Rey en déduit alors :
Plus le pouvoir central porte secours aux citoyens, plus ceux-ci sont enclins à lui reprocher les maux dont ils souffrent. Quand l’État ne peut rien, ou presque rien, personne ne songe à se plaindre de son inaction contre les calamités. Quand il peut davantage, les citoyens ont tendance à s’exagérer ses pouvoirs et, sinon à le penser tout-puissant, du moins à réagir comme s’il l’était, et à considérer que c’est uniquement par mauvaise volonté, corruption, incurie, incompétence ou gabegie qu’il ne résout pas leurs difficultés.
Le gouvernement répond à cet appel en garantissant au peuple qu’il peut être le souverain demandé.
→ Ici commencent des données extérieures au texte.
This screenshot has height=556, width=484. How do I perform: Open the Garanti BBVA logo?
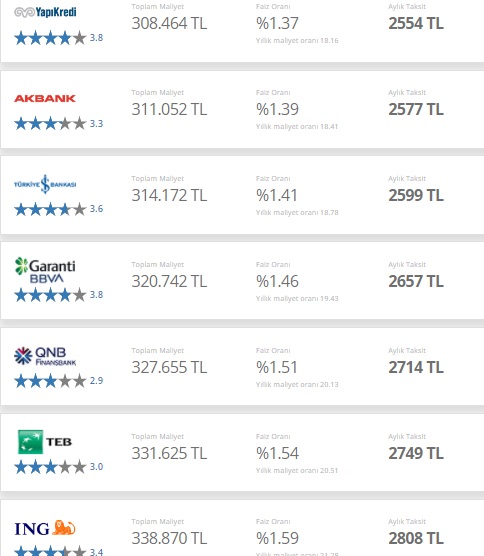click(45, 271)
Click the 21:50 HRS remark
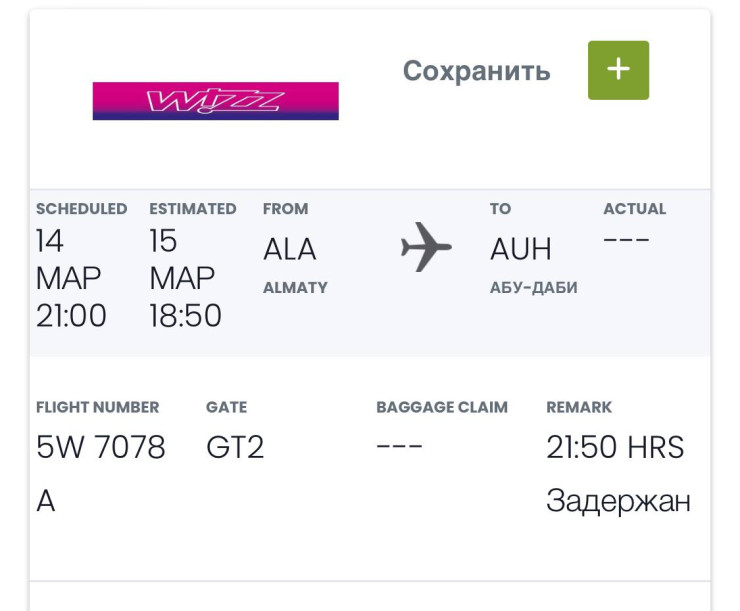This screenshot has width=740, height=611. 615,447
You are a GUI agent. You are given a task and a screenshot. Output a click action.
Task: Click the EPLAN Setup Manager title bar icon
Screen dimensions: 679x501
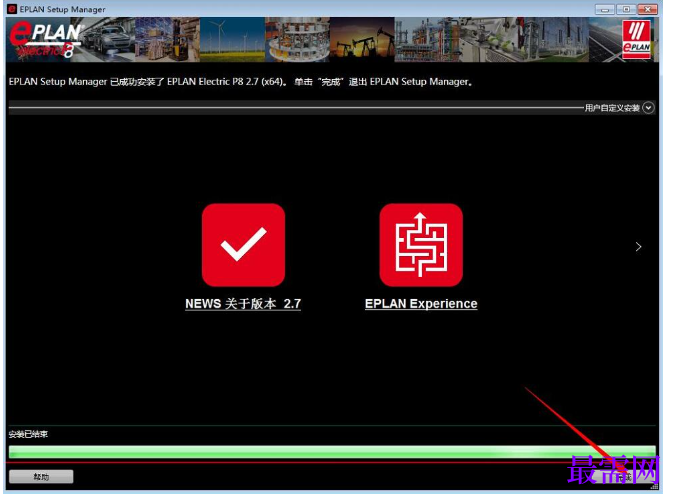point(12,9)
Le gouvernement, même en temps de crise, doit assurer et rassurer, en affirmant qu’il peut tout contrôler. Pour répondre à cela, il exagère ses capacités tandis que le peuple, en retour, amplifie ses attentes.
Cependant, ce faisant, nous avons oublié le principe de subsidiarité par lequel « ni l’État ni aucune société ne doivent jamais se substituer à l’initiative et à la responsabilité des personnes et des communautés intermédiaires au niveau où elles peuvent agir, ni détruire l’espace nécessaire à leur liberté »1. En bref ce qu’on peut faire à notre niveau, l’État ne devrait pas s’en charger. Pour une belle défense de ce principe, voir celle proposée par Foi et vie réformées lors de son dernier colloque sur la pensée politique protestante.
Ainsi, demander aux gens de confectionner ses propres masques pourrait être considéré comme un « aveu de faiblesse ». En outre, la fabrication artisanale de masques est contraire au fonctionnement de notre économie moderne : « chaque personne [doit être] cantonnée à une tâche bien délimitée, en échange de laquelle elle reçoit de l’argent, qui lui permet d’acheter ce qui correspond à ses besoins et à ses désirs ». Si les gens prennent plaisir à fabriquer à nouveau leurs biens, au lieu d’être approvisionnés, le principe de notre économie serait mis à mal. Rey remarque également que le retour de la couture pour le confectionnement des masques arrêterait la progression du féminisme. Sa position n’est pas farfelue puisqu’il relève, par exemple, que le gouvernement a publié Le guide des parents confinés dans lequel l’avis n° 33 s’intitule « Comment transmettre le féminisme ». Et il n’était apparement pas le seul préoccupé par ce phénomène.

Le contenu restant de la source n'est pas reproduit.